Vor dem Parlamentssitz im Zentrum der Hauptstadt Bischkek wird demonstriert – wieder einmal. Die Protestbereitschaft in dem kleinen zentralasiatischen Land ist groß. Zwischen Spruchbändern und ein paar Zelten stehen 150 Kirgisen. Darunter sind auch vermummte Sicherheitskräfte. Es sind Angehörige von Bakijews früherer Spezialeinsatztruppe Alpha; sie wollen die Freilassung von acht Kollegen erzwingen. Die wurden verhaftet, weil sie im April auf Befehl Bakijews Demonstranten erschossen haben sollen.

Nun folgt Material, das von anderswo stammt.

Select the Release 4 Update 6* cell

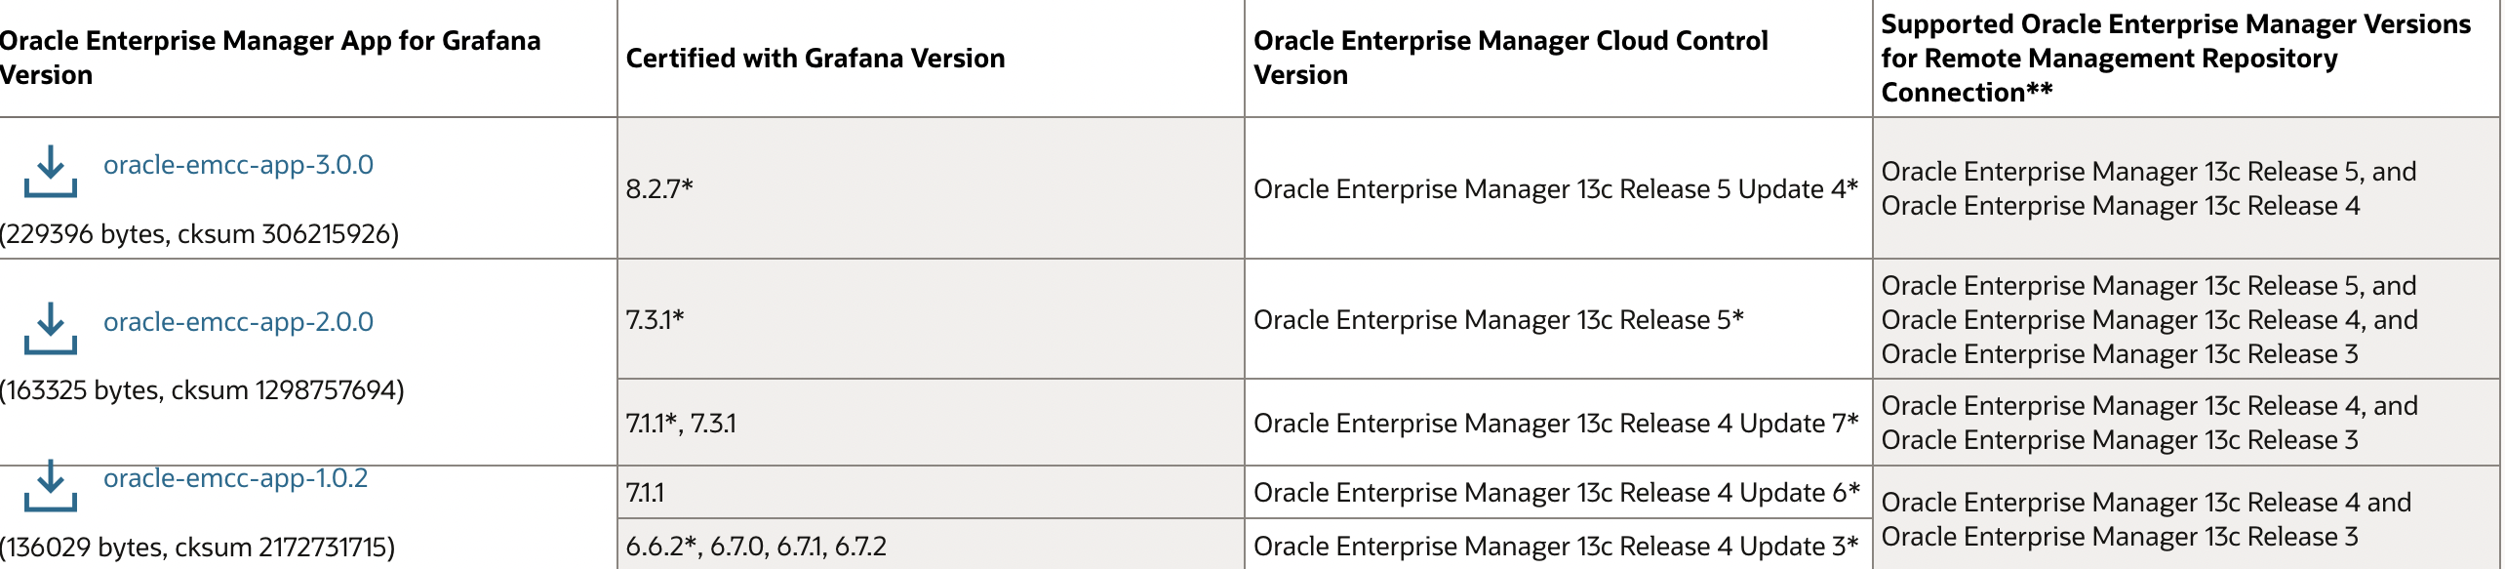tap(1558, 492)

Eine junge Frau mit Megafon animiert die Menge zu Sprechchören, “Freiheit, Freiheit” fordert sie. Sie ist die Nichte von Almas Jolduschalijew, des ehemaligen Chefs der Alpha-Einheit, der ebenfalls in Haft ist. “Keiner der Verhafteten hatte ein rechtmäßiges Gerichtsverfahren,” erklärt Jolduschalijewa. “Dass sie im Gefängnis sitzen, verstößt gegen das Gesetz.” “Unsere Männer haben doch nur Befehle ausgeführt,” ruft eine Frau. Jolduschalijewa ergänzt: “Wir wollen Rechtsstaatlichkeit – doch hält sich auch die derzeitige Regierung nicht daran.”
Ob die Verhafteten tatsächlich Menschen getötet haben, ist bis heute nicht geklärt. Tatsache ist: Bei den Demonstrationen im April starben 86 Menschen. Tausende Kirgisen hatten gegen die korrupte Vetternwirtschaft Bakijews protestiert. Der ließ auf die Demonstranten schießen und flüchtete schließlich vor den Massen. Noch am selben Tag wurde Bakijew abgesetzt und eine Übergangsregierung um Rosa Otunbajewa gebildet.

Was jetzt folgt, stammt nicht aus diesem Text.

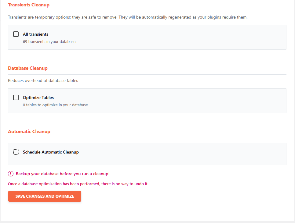Click the 'Optimize Tables' option label

38,97
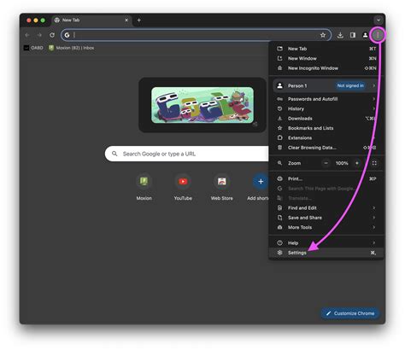Click the Search Google or type a URL box

pyautogui.click(x=186, y=154)
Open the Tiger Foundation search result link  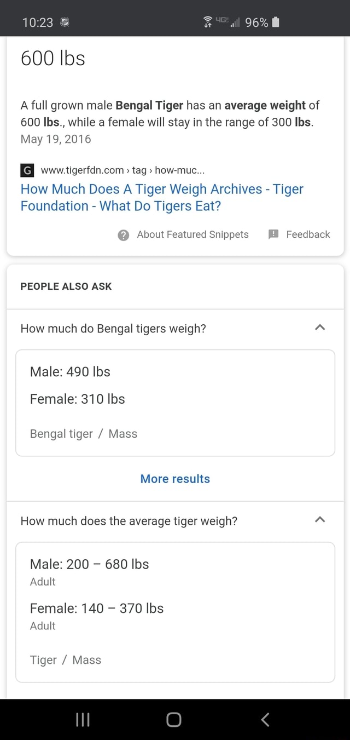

Seitdem kam es immer wieder zu blutigen Protesten. Im Juni gingen in Südkirgistan Kirgisen auf die usbekische Minderheit los. Nach Schätzungen der Vereinten Nationen starben etwa 2000 Menschen. Die Übergangsregierung war machtlos, eine Woche lang war die Lage in Südkirgistan außer Kontrolle.

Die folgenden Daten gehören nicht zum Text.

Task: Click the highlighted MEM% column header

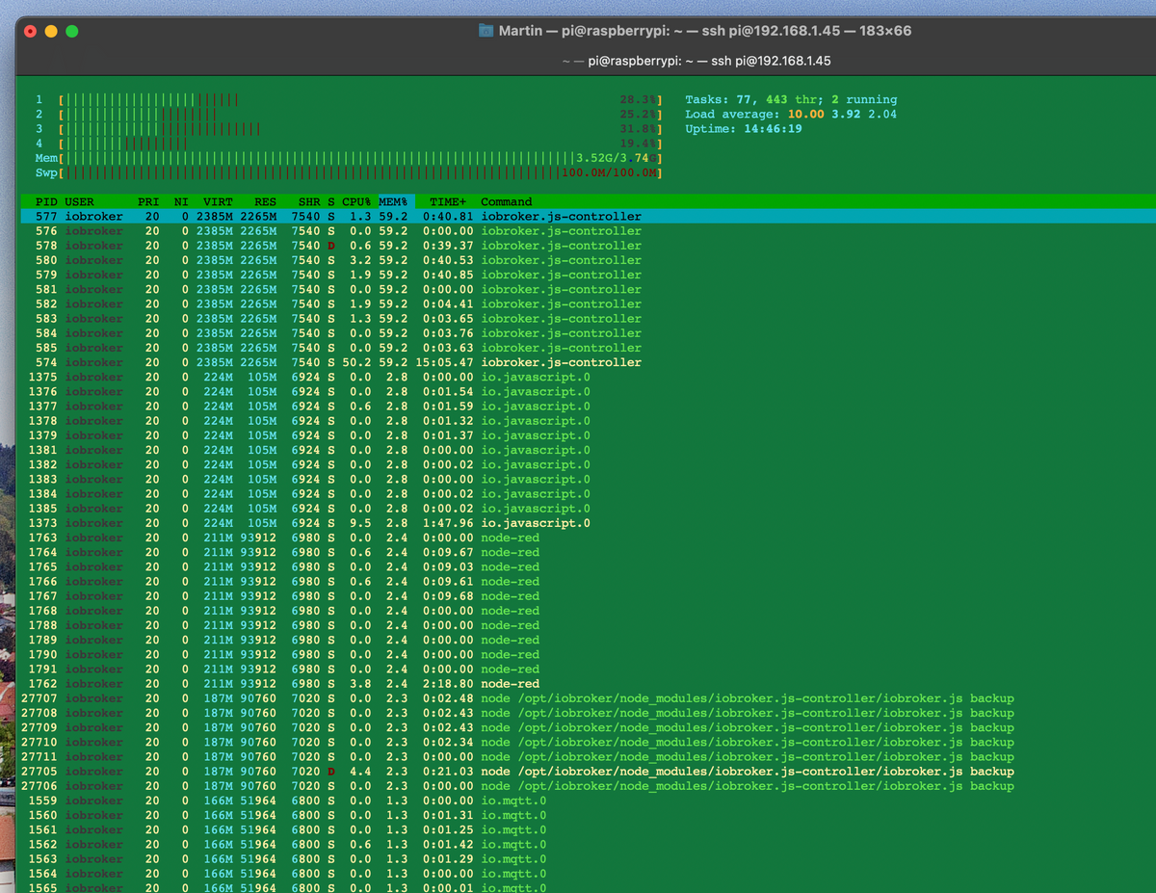Action: pyautogui.click(x=393, y=202)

Seit dem Sommer hat sich die Lage etwas stabilisiert. Ende Juni stimmte die Mehrheit der Kirgisen für eine neue Verfassung. Danach hat der Präsident jetzt weniger Einfluss, Parlament und Regierung wurden gestärkt. Mit der Parlamentswahl soll nun auch eine neue Regierung legitimiert werden. Rosa Otunbajewa bleibt noch bis Ende 2011 im Amt.
Skepsis bleibt angesichts der 29 zur Wahl angetretenen Parteien. “Kaum eine wirbt mit realistischen Parteiprogrammen,” so der Politologe Alexander Knjasew vom Institut für politische Lösungen im kasachischen Almaty. “Stattdessen setzt man auf prominente Namen und Führungspersönlichkeiten.” Zahlreiche Anhänger Bakijews und früherer Regierungen sind mit im Rennen. Und einige Mitglieder der Übergangsregierung – unter Bakijew in der Opposition – waren rechtzeitig zurückgetreten, um an der Parlamentswahl teilzunehmen und sich einen Platz im neuen Parlament zu sichern. Knjasew ist dennoch optimistisch: “Das jetzige parlamentarische System birgt Potenzial für einen Neuanfang – wenn die neuen rechtsstaatlichen Strukturen genutzt werden.”
Doch dass Korruption, Clanzugehörigkeiten und Vetternwirtschaft künftig eine geringere Rolle spielen sollen als rechtsstaatliche Mechanismen, darf bezweifelt werden. So hat auch der Protest am Parlamentsgebäude einen faden Beigeschmack. Noch am Abend kommt Almas Jolduschalijew frei. Unter Jubelrufen bedankt er sich bei seinen Anhängern.
Doch das Auftreten Jolduschalijews wirkt inszeniert. Ein Zugeständnis der Übergangsregierung? Oder doch der lange Arm eines ehemals Regierungstreuen womöglich aus dem Justizapparat, der nach wie vor von Bakijews Leuten beherrscht wird? Die Verstrickungen und Einflusssphären kirgisischer Amtsträger reichen oft weit in die Vergangenheit zurück. Eine juristische Aufarbeitung der Ereignisse vom April und Juni ist deshalb kaum zu erwarten – auch nicht von der neuen Regierung.